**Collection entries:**
_ _ _ _ _ _ _
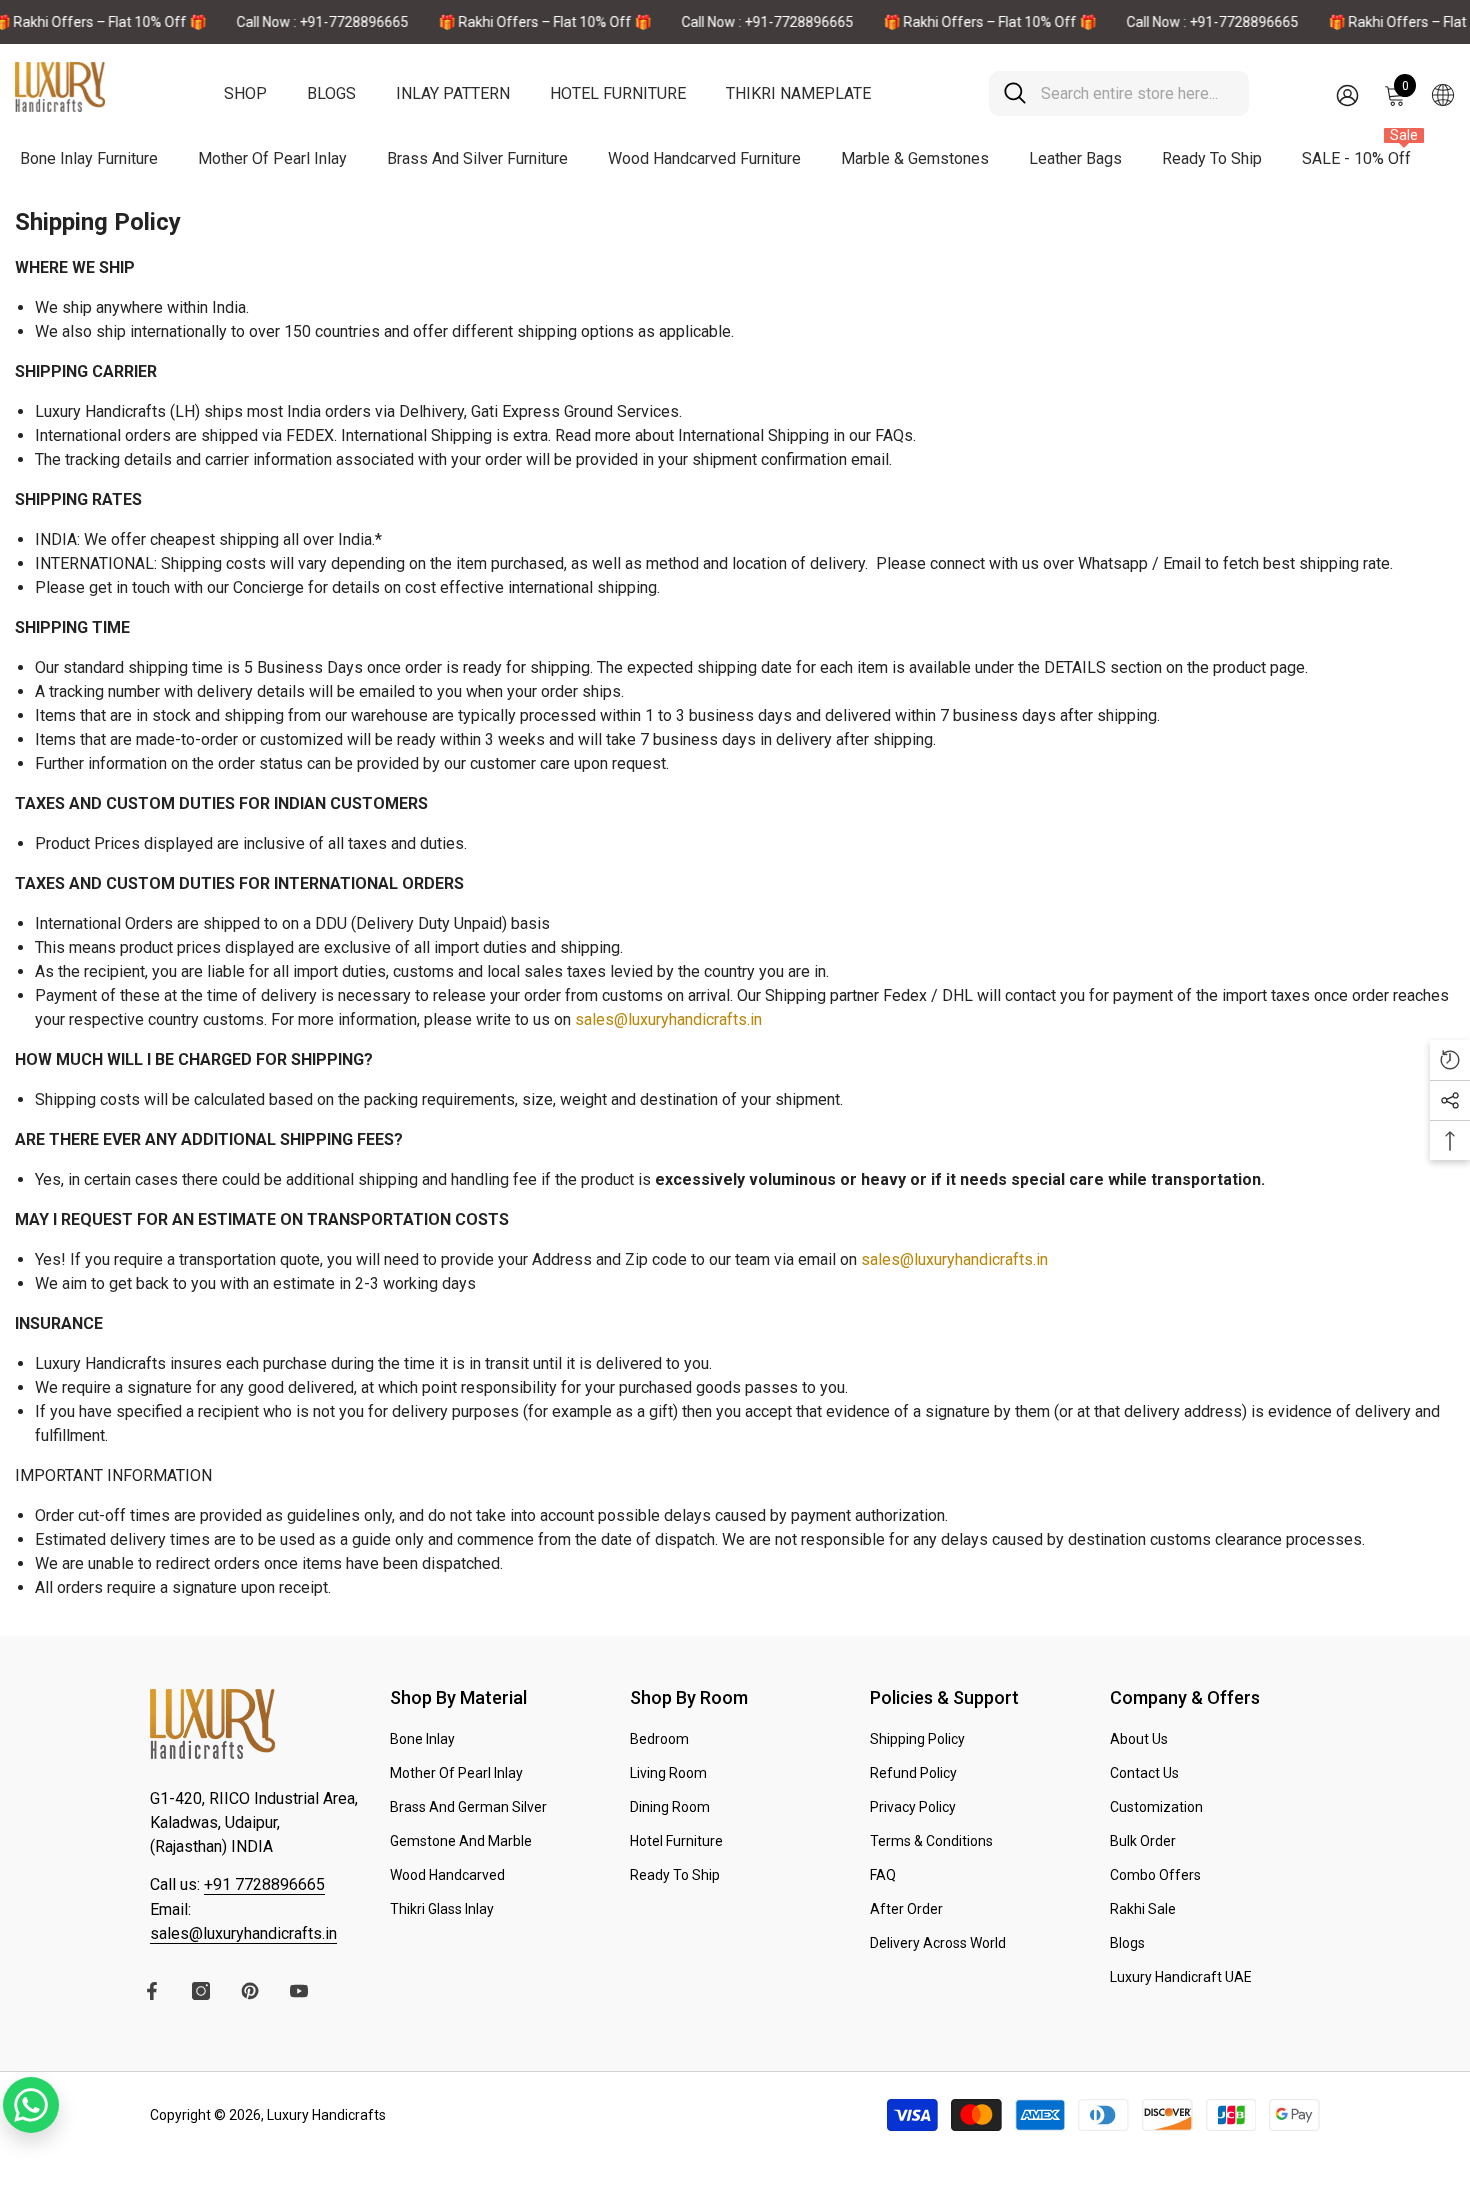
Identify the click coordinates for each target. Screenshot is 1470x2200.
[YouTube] (299, 1991)
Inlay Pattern (453, 93)
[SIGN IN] (1347, 94)
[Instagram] (201, 1991)
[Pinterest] (250, 1991)
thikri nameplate (798, 93)
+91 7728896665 (264, 1884)
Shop (245, 93)
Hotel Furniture (618, 93)
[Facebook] (152, 1991)
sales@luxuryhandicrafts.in (668, 1019)
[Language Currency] (1443, 94)
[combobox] (1137, 93)
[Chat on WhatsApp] (31, 2105)
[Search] (1119, 93)
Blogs (331, 93)
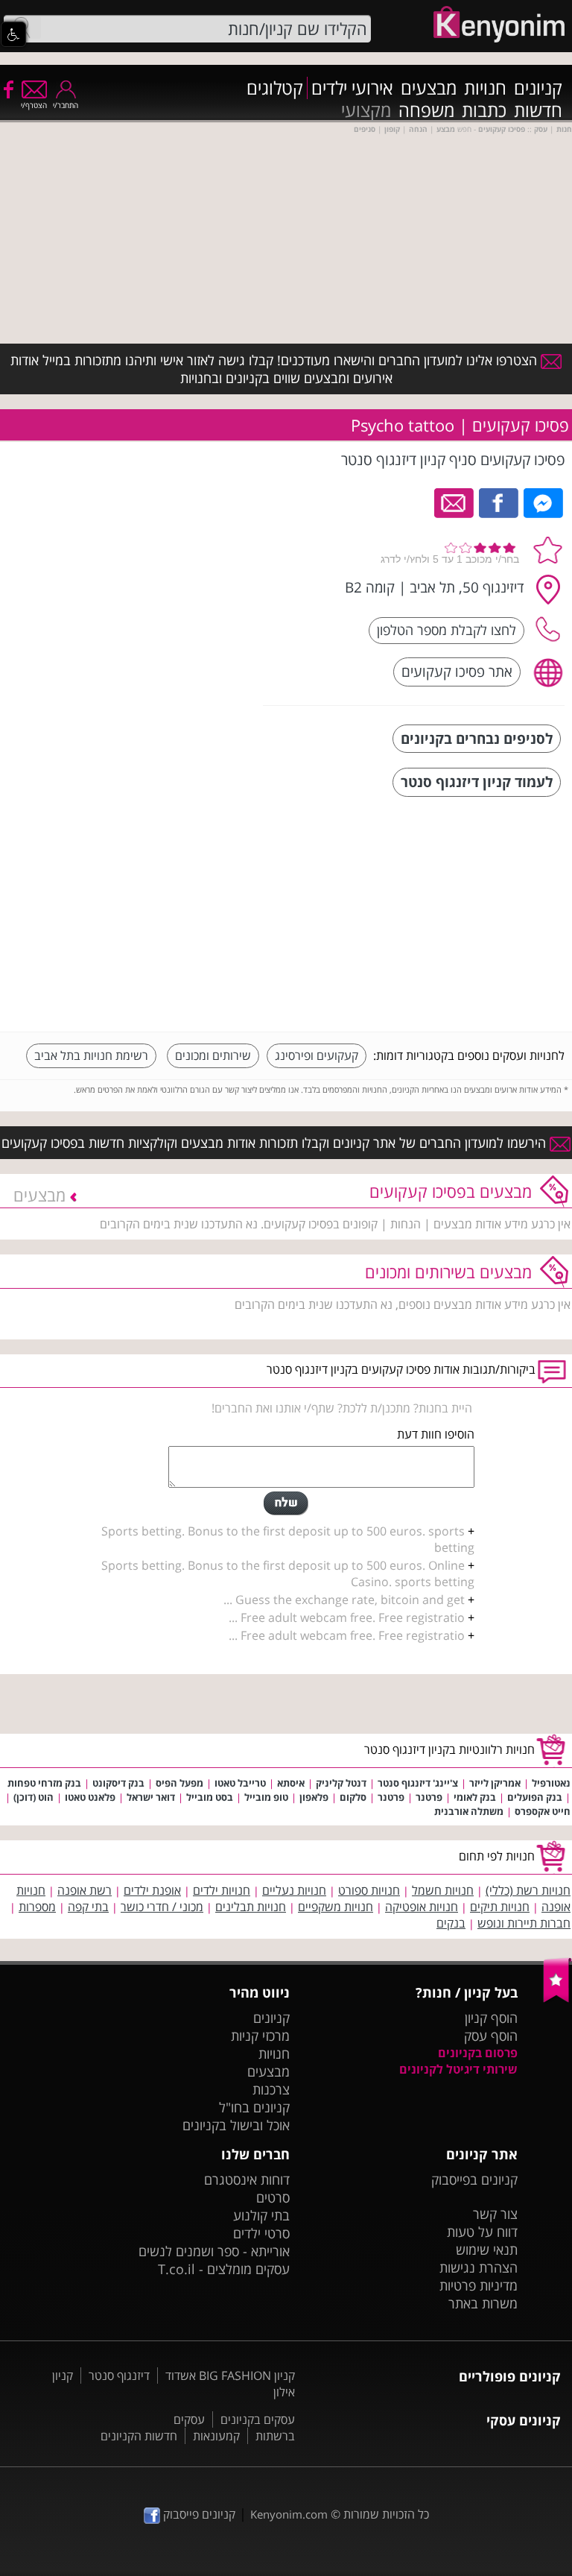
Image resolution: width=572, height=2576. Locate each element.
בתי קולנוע (261, 2215)
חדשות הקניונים (139, 2436)
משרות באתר (483, 2303)
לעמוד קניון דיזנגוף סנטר (477, 781)
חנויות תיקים (500, 1906)
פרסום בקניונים (478, 2053)
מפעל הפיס (179, 1783)
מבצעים (429, 88)
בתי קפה (88, 1906)
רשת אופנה (84, 1890)
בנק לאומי (475, 1797)
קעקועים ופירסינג (316, 1055)
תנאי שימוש (487, 2249)
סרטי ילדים (261, 2233)
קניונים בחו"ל (254, 2107)
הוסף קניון (491, 2018)
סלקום (353, 1797)
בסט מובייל (209, 1797)
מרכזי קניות (260, 2036)
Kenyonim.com (289, 2514)
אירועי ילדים (352, 88)
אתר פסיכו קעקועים (456, 671)
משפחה (426, 110)
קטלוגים (275, 88)
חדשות (538, 110)
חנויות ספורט (369, 1890)
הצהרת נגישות (478, 2267)
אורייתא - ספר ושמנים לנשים (214, 2251)
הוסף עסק (491, 2036)
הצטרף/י (34, 105)
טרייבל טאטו (240, 1783)
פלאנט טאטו (90, 1797)
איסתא (291, 1783)
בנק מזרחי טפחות (44, 1783)
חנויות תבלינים (250, 1906)
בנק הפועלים (534, 1797)
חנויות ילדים (221, 1890)
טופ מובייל (266, 1797)
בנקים (450, 1923)
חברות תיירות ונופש (524, 1923)
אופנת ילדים (152, 1890)
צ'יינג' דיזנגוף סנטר (418, 1783)
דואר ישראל (151, 1797)
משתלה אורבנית (468, 1811)
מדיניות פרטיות (478, 2285)
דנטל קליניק (341, 1783)
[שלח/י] (286, 1503)
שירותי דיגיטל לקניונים (458, 2069)
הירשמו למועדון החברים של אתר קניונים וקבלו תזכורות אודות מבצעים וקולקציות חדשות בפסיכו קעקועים (275, 1143)
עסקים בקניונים (257, 2419)
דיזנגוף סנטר (119, 2375)
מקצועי (366, 110)
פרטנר (429, 1797)
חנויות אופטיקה (421, 1906)
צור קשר (495, 2214)
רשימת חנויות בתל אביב (91, 1055)
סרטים (273, 2197)
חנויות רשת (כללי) (528, 1890)
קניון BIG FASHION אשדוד (230, 2375)
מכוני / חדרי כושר (162, 1906)
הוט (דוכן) (33, 1797)
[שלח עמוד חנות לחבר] (454, 502)
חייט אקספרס (543, 1811)
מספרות (37, 1906)
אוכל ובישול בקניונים (236, 2125)
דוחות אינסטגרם (247, 2179)
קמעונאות (216, 2436)
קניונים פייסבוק (197, 2514)
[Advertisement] (453, 916)
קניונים (538, 88)
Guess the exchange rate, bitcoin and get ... (344, 1599)
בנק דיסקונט (118, 1783)
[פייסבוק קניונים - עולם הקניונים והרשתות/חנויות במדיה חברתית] (7, 88)
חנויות (485, 88)
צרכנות (271, 2089)
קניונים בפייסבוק (474, 2179)
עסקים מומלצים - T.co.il (224, 2269)
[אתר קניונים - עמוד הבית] (557, 1999)
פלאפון (313, 1797)
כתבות (484, 110)
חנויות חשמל (443, 1890)
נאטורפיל (551, 1783)
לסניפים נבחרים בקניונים (477, 738)
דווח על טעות (482, 2232)
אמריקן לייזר (495, 1783)
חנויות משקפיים (335, 1906)
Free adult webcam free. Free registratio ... (347, 1617)
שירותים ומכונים (213, 1055)
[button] (13, 34)
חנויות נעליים (294, 1890)
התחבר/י (65, 105)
_ _ _ _ _ _ _
**How to complete this task:** Nothing but a number is expected here: the number of lines above that hold the word "חנויות".

**Expected output:** 12